Each record should be given back exactly, with none missing.

→ Saved data entries:
☆ ☆ ☆ ☆ ☆
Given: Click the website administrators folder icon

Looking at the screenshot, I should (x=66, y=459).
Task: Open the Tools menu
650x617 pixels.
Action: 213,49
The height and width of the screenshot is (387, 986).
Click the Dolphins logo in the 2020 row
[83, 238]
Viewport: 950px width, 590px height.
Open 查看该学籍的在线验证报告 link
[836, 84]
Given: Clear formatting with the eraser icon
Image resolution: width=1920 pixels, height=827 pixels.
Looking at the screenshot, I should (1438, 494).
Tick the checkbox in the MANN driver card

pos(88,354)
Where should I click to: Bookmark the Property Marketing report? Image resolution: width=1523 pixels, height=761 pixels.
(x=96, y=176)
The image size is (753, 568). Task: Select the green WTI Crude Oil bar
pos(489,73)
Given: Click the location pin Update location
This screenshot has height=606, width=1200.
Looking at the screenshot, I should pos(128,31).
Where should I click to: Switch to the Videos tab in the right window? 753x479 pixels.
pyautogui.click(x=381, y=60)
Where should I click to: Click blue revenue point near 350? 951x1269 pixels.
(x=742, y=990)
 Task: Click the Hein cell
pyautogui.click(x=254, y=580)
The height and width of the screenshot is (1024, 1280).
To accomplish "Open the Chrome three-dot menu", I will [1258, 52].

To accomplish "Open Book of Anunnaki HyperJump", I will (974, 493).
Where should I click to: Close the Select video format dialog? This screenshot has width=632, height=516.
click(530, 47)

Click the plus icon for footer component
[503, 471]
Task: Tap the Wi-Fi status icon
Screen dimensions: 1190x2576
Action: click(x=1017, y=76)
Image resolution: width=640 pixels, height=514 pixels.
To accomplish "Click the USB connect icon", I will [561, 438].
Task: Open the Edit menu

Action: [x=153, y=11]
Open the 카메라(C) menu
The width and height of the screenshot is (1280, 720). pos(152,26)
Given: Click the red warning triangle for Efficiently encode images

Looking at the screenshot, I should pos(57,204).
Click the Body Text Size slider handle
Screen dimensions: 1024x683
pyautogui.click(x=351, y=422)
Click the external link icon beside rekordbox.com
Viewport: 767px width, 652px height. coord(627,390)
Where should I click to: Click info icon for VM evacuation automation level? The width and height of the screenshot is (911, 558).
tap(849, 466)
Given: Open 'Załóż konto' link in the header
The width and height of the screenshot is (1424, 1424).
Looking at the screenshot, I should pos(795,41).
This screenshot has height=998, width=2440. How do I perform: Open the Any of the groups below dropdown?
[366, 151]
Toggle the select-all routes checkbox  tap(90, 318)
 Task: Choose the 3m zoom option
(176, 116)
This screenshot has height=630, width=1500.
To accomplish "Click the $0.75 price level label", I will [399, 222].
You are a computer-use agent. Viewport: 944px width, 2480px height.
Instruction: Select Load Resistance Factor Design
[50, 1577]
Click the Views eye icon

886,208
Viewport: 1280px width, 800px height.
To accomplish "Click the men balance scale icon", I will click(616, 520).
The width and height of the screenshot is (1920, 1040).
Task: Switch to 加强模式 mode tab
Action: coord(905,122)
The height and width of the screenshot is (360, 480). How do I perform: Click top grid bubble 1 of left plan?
☆ ☆ ☆ ☆ ☆
→ Result:
Given: Click the website administrators folder icon

Looking at the screenshot, I should (x=66, y=459).
Task: Open the Tools menu
650x617 pixels.
Action: 213,49
The height and width of the screenshot is (387, 986).
Click the Dolphins logo in the 2020 row
[83, 238]
Viewport: 950px width, 590px height.
Open 查看该学籍的在线验证报告 link
[836, 84]
Given: Clear formatting with the eraser icon
Image resolution: width=1920 pixels, height=827 pixels.
Looking at the screenshot, I should (1438, 494).
Tick the checkbox in the MANN driver card

pos(88,354)
Where should I click to: Bookmark the Property Marketing report? Image resolution: width=1523 pixels, height=761 pixels.
(x=96, y=176)
The image size is (753, 568). Task: Select the green WTI Crude Oil bar
pos(489,73)
Given: Click the location pin Update location
This screenshot has height=606, width=1200.
Looking at the screenshot, I should pos(128,31).
Where should I click to: Switch to the Videos tab in the right window? 753x479 pixels.
pyautogui.click(x=381, y=60)
Where should I click to: Click blue revenue point near 350? 951x1269 pixels.
(x=742, y=990)
 Task: Click the Hein cell
pyautogui.click(x=254, y=580)
The height and width of the screenshot is (1024, 1280).
To accomplish "Open the Chrome three-dot menu", I will [1258, 52].

To accomplish "Open Book of Anunnaki HyperJump", I will (974, 493).
Where should I click to: Close the Select video format dialog? This screenshot has width=632, height=516.
click(530, 47)

Click the plus icon for footer component
[503, 471]
Task: Tap the Wi-Fi status icon
Screen dimensions: 1190x2576
Action: click(x=1017, y=76)
Image resolution: width=640 pixels, height=514 pixels.
To accomplish "Click the USB connect icon", I will [561, 438].
Task: Open the Edit menu

Action: [x=153, y=11]
Open the 카메라(C) menu
The width and height of the screenshot is (1280, 720). pos(152,26)
Given: Click the red warning triangle for Efficiently encode images

Looking at the screenshot, I should pos(57,204).
Click the Body Text Size slider handle
Screen dimensions: 1024x683
pyautogui.click(x=351, y=422)
Click the external link icon beside rekordbox.com
Viewport: 767px width, 652px height. coord(627,390)
Where should I click to: Click info icon for VM evacuation automation level? The width and height of the screenshot is (911, 558).
tap(849, 466)
Given: Open 'Załóż konto' link in the header
The width and height of the screenshot is (1424, 1424).
Looking at the screenshot, I should pos(795,41).
This screenshot has height=998, width=2440. How do I perform: Open the Any of the groups below dropdown?
[366, 151]
Toggle the select-all routes checkbox  tap(90, 318)
 Task: Choose the 3m zoom option
(176, 116)
This screenshot has height=630, width=1500.
To accomplish "Click the $0.75 price level label", I will [399, 222].
You are a computer-use agent. Viewport: 944px width, 2480px height.
Instruction: Select Load Resistance Factor Design
[50, 1577]
Click the Views eye icon

886,208
Viewport: 1280px width, 800px height.
To accomplish "Click the men balance scale icon", I will click(616, 520).
The width and height of the screenshot is (1920, 1040).
Task: Switch to 加强模式 mode tab
Action: coord(905,122)
The height and width of the screenshot is (360, 480). How do I perform: Click top grid bubble 1 of left plan?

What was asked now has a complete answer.